House votes to replenish CCC in continuing resolution


House votes to replenish CCC in continuing resolution

A continuing resolution was passed Tuesday night by the U.S. House which includes funds for the Commodity Credit Corporation with conditions.

The legislation prohibits CCC funds to be used by the oil industry and almost $8 billion has been earmarked for nutrition assistance.

Ag policy specialist Jonathan Coppess at the University of Illinois tells Brownfield the CCC essentially works like a $30 billion credit card for USDA and at the end of the fiscal year Congress replenishes the fund after a report from the agency.  He says the magnitude of what’s being spent on ad-hock programs in addition to farm bill program payments raises a lot of questions on where the dollars are going and how much has been spent.

“It has the potential of being abused if it’s not closely watched because it is a large amount of funding available to USDA and the discretion is something that you can’t check in advance.”

He says it’s up to USDA to provide Congress with how the money is managed and being less than transparent on it’s usage can complicate the situation.
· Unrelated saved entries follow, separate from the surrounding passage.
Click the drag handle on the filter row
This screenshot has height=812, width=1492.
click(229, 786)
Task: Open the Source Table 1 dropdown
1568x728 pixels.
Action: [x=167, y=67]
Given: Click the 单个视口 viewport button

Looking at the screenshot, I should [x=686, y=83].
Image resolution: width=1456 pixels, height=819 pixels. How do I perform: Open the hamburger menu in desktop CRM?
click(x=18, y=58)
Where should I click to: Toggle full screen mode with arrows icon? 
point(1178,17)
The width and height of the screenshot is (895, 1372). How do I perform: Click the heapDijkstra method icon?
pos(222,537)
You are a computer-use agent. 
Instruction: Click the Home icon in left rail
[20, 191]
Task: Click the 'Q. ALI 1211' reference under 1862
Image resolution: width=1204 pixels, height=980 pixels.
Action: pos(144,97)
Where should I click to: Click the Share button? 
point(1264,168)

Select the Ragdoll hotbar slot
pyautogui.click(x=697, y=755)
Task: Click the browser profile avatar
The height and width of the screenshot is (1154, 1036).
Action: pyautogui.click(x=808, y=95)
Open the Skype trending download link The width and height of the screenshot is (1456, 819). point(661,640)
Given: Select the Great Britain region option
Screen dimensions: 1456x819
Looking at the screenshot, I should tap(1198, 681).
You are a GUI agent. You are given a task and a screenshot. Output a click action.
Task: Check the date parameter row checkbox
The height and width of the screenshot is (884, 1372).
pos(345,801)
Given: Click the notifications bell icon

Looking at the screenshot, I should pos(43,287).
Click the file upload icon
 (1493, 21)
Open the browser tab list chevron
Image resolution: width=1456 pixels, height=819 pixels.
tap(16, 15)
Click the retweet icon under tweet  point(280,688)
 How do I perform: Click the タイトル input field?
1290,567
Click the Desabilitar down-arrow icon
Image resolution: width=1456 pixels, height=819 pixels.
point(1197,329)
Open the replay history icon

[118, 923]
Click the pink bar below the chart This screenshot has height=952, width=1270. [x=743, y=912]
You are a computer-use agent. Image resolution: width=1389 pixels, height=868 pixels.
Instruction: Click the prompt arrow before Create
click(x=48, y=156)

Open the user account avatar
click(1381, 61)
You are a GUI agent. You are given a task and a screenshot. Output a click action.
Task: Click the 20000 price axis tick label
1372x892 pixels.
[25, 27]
The resolution would fund the government through December 11 and now moves to the Senate.

House Agriculture Committee Chairman Collin Peterson of Minnesota says agriculture interests were the biggest sticking point in the negotiations and he worked to include a provision to ensure that farm safety net and conservation payments could go out on time in the final version.  Ranking Member Michael Conaway of Texas says he’s pleased cooler heads prevailed and USDA will now have the funds it needs to help farmers, ranchers, and dairy producers get back on their feet.

Chairman of the Senate Ag Committee Pat Roberts says thankfully Democrats have heard their call, and the calls from farm country, to not ignore rural America when funding the government.  Ranking Member Debbie Stabenow of Michigan says the deal in the House takes a critical step in addressing the hunger crisis and secures greater accountability of the funds.

American Farm Bureau President Zippy Duvall says while they’re disappointed CCC funding became a political hot spot, he is thankful House lawmakers put aside their differences to address the hardships felt by America’s farmers and ranchers.

National Farmers Union President Rob Larew says they’re are relieved the House came to an agreement that would prevent a shutdown and hopes the Senate will follow suit.